12 juni 2025
My research focuses on how knowledge can be meaningfully represented, integrated, and accessed across different modalities, languages, and structures. As more knowledge is encoded in unstructured and opaque formats, ranging from natural language text to LLMs, I study how we can restore semantic clarity, ensure consistency, and bridge representational gaps. LLMs play a central role in my work, both as a method and as a data source. I use them to extract structure from text, interface with complex data like knowledge graphs or statistical tables, and support tasks like classification, reasoning, and data alignment. This allows me to build systems that do not just retrieve information, but integrate and make sense of it in a more transparent and robust way.
Since last year, I have been supervising a PhD student in collaboration with CBS, the Dutch national statistics office. CBS provides thousands of open datasets on topics like population, economy, education, and healthcare. These datasets are valuable but hard to use, as they are structured in large and complex tables that often require expert knowledge to interpret.
Our goal is to make this information more accessible through natural language interfaces. We are developing methods that allow people to ask questions in plain language and receive meaningful, data-driven answers. This is typically a task carried out by trained statisticians, so automating it involves both technical and linguistic challenges. The data is rich but highly specific, and understanding the meaning of the columns often requires external background knowledge. For me, this project is exciting because it combines technically challenging problems in semantic parsing and reasoning with a clear societal goal: improving public access to governmental data.
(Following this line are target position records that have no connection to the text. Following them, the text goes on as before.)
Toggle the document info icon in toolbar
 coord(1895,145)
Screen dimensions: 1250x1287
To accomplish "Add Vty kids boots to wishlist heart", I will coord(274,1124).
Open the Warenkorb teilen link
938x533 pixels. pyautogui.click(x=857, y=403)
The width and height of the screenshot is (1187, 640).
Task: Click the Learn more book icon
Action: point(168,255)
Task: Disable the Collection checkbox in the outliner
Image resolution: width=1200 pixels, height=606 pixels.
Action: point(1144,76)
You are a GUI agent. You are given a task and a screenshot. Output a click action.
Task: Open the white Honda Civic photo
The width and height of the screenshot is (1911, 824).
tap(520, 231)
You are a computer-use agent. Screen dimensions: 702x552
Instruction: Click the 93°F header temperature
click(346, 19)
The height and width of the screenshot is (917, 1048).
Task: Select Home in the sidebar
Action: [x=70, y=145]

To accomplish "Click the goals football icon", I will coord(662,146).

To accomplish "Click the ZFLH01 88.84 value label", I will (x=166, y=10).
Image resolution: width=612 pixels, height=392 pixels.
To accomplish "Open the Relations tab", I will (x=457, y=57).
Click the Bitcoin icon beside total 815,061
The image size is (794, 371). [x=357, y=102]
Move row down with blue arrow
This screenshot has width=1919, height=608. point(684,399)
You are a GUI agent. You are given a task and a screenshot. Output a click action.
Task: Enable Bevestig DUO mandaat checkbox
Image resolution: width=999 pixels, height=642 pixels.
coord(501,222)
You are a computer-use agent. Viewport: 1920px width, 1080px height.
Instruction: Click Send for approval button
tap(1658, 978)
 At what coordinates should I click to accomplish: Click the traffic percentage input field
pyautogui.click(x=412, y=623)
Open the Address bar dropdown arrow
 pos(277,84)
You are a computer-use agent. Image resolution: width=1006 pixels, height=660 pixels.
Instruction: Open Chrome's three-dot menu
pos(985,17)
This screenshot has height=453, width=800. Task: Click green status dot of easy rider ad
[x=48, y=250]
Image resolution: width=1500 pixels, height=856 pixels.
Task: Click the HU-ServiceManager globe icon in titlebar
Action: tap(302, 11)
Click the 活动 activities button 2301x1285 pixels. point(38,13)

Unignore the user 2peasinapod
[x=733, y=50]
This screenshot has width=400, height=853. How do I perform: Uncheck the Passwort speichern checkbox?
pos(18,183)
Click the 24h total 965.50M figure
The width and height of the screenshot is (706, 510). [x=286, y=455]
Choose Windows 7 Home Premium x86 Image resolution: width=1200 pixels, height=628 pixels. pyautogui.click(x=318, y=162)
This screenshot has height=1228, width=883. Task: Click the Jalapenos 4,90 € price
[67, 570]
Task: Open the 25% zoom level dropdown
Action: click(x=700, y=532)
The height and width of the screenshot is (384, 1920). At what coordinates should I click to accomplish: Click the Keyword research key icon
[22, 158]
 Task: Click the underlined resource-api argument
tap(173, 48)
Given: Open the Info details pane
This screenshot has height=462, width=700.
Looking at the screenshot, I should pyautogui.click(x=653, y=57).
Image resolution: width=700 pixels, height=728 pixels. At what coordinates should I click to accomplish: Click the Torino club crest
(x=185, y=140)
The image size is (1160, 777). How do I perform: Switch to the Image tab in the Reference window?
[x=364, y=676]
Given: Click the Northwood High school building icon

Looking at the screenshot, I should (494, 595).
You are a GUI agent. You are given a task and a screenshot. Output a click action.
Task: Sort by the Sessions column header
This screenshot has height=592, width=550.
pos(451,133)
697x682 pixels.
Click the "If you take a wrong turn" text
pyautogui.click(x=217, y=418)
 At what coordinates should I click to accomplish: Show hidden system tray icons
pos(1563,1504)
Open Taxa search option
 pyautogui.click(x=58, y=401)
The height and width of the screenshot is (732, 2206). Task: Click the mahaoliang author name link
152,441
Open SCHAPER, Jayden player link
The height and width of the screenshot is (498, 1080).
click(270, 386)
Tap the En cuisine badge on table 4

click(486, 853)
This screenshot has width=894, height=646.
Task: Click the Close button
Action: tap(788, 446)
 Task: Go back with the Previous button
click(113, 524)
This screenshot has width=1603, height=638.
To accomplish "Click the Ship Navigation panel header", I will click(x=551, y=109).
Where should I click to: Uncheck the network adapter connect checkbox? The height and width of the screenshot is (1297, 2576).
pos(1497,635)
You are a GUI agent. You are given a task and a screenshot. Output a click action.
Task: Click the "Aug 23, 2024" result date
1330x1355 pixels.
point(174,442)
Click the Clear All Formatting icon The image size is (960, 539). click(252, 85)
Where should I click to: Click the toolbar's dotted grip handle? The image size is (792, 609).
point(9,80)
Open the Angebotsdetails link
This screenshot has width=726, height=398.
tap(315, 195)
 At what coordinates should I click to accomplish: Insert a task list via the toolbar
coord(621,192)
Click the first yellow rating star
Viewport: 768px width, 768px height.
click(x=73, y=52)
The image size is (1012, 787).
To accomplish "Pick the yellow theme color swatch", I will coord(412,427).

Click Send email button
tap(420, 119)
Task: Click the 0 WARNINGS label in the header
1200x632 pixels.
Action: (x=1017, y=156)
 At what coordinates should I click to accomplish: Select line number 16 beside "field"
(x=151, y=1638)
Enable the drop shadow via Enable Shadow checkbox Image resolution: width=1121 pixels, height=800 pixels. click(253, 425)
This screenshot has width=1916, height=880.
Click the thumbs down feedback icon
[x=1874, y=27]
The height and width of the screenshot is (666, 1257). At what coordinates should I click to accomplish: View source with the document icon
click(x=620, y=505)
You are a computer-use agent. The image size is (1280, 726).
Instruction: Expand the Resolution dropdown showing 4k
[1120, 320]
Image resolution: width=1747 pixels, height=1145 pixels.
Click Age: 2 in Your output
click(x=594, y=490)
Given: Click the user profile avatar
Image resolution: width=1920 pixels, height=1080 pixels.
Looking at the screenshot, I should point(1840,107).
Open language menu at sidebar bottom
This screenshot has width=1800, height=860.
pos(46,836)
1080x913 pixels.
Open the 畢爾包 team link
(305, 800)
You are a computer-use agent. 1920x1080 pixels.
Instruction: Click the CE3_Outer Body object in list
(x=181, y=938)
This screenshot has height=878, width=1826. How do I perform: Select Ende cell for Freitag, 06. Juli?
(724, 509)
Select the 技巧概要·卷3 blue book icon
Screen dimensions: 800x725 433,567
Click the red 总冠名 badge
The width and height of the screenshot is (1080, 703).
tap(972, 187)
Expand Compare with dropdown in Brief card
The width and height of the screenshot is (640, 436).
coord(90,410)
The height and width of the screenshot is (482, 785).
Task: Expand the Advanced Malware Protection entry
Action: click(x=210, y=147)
I like seeing how others use data science methods to solve real problems in different fields. It helps me step outside the technical details of my own work and think more broadly. Earlier this year, I gave a workshop on extracting structured data from text, and I really appreciated the practical questions people brought in. These kinds of interdisciplinary exchanges keep me grounded and often lead to new directions in my own research.
One method I find especially powerful is using language models for classification. Many tasks in data integration, such as detecting errors or aligning schema elements, can be reframed as simple classification problems. This allows us to leverage the background knowledge embedded in these models in surprisingly effective ways. It has shifted how I think about knowledge representation and opened up new approaches to building systems that are both flexible and robust.
Mostly Python. In applied data science and NLP, Python has become the standard, with a broad ecosystem of tools and libraries that make experimentation fast and reproducible. But I am not tied to any particular language. I often use whatever tool fits the task best - whether that is SPARQL for structured queries, SQL for data preparation, or even simple shell scripts for automation.